Using the flap and grid dimensions given above, the containment grid's total volume is calculated by adding up the total length of all the grooves on one flap, then multiplying it by their width and depth, then multiplying by two, to account for the other flap:

(146 inches×0.03125 inches×0.03125 inches)×2=0.29 cubic inches

The two calculated volumes being equal shows that the large insect will be fully contained. Furthermore, assuming the insect is not entirely liquidous, it should still be fully contained even if not crushed directly in the center of the grid. Smaller insects will be fully contained even if crushed close to the edges of the grid.

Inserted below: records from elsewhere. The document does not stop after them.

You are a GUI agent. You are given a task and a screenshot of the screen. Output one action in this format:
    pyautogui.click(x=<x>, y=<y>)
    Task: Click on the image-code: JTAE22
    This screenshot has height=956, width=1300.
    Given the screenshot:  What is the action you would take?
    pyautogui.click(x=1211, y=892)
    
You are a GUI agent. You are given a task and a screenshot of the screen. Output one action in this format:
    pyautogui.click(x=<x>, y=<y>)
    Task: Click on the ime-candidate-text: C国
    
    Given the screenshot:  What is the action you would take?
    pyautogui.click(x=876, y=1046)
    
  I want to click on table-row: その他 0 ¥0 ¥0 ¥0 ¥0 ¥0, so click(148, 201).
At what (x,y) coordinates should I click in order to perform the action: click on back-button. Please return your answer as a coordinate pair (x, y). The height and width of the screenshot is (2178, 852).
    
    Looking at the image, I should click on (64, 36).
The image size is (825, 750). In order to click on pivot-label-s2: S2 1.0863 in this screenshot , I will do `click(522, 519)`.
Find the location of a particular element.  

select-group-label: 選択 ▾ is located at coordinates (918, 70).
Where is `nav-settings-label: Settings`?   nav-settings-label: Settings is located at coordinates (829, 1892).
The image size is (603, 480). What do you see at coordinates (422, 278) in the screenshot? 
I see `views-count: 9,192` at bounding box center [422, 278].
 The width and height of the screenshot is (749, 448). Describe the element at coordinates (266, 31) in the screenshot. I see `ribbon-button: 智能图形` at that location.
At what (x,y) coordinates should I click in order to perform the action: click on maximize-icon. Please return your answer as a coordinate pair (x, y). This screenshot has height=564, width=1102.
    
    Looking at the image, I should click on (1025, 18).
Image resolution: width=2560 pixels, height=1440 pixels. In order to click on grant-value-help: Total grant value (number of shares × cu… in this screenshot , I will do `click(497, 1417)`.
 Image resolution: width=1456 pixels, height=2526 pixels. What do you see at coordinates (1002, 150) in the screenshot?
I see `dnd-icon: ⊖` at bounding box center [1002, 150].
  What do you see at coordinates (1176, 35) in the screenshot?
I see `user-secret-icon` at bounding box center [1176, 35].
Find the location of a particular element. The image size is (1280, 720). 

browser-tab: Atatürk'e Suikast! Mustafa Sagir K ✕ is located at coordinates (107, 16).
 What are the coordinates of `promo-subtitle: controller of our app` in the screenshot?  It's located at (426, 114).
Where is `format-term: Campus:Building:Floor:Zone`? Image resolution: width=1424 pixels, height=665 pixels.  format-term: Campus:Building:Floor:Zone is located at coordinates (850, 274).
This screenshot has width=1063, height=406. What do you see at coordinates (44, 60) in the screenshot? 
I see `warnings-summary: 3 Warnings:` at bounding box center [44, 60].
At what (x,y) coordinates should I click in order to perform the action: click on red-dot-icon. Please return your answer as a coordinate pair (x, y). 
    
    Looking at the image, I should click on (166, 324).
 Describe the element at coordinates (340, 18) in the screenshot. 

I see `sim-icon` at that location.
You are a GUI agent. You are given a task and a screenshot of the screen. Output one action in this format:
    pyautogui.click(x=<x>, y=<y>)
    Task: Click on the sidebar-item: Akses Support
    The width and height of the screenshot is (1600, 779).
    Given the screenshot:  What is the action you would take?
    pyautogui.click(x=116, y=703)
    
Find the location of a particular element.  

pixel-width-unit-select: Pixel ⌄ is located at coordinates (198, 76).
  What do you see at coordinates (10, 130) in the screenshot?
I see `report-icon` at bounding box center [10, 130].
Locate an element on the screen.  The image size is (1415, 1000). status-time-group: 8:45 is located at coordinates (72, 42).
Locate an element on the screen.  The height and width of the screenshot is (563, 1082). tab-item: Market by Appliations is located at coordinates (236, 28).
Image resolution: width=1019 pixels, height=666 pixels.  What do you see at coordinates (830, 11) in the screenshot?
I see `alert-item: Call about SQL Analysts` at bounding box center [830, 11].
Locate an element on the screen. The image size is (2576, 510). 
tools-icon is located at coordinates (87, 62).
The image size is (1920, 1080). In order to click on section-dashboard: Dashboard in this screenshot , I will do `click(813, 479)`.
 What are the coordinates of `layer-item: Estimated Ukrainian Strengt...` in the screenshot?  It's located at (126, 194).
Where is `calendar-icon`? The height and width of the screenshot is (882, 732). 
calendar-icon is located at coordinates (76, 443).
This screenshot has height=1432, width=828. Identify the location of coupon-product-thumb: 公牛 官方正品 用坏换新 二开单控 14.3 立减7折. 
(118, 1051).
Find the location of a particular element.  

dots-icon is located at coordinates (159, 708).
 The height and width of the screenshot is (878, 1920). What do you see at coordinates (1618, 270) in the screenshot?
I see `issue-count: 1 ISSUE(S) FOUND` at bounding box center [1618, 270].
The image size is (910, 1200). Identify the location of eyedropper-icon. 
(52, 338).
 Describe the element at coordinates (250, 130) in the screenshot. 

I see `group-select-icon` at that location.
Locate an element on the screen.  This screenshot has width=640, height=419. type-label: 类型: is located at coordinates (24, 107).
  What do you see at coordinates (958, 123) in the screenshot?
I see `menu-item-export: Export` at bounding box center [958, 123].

It has been clearly shown here that the critical design and dimensions delineated above yield an insect elimination device of optimum utility and functionality, superior to any prior art.

Claims

1. A hand-held insect eliminator, comprising:

A pair of identical lightweight solid flaps, each having an interior face and an exterior face, nominally tapering from ¾ of an inch to ⅜ of an inch in thickness, hinged together at the thicker end, each with an integrated ellipsoidal finger housing at the hinged end for grasping and operating, similar to some aspects of prior art, but with a novel feature that makes this device unique and superior to prior art, said novel feature being a containment grid defined by an array of interconnected grooves to contain the liquid resulting from crushing an insect between the flaps. The critical dimensions of the device are as follows: the identical flaps are 4 inches in width by 10 inches in length, having a containment grid comprised of a perimeter rectangle groove ¼ of an inch from each edge of the interior face, and an interior array of grooves comprised of two sets of parallel grooves in a cross-hatch pattern, intersecting at 90-degree angles to each other and terminating at 45-degree angles into the perimeter rectangle, said parallel grooves being not more than ½ of an inch apart from each other, all grooves being 1/32 of an inch in depth and 1/32 of an inch in width.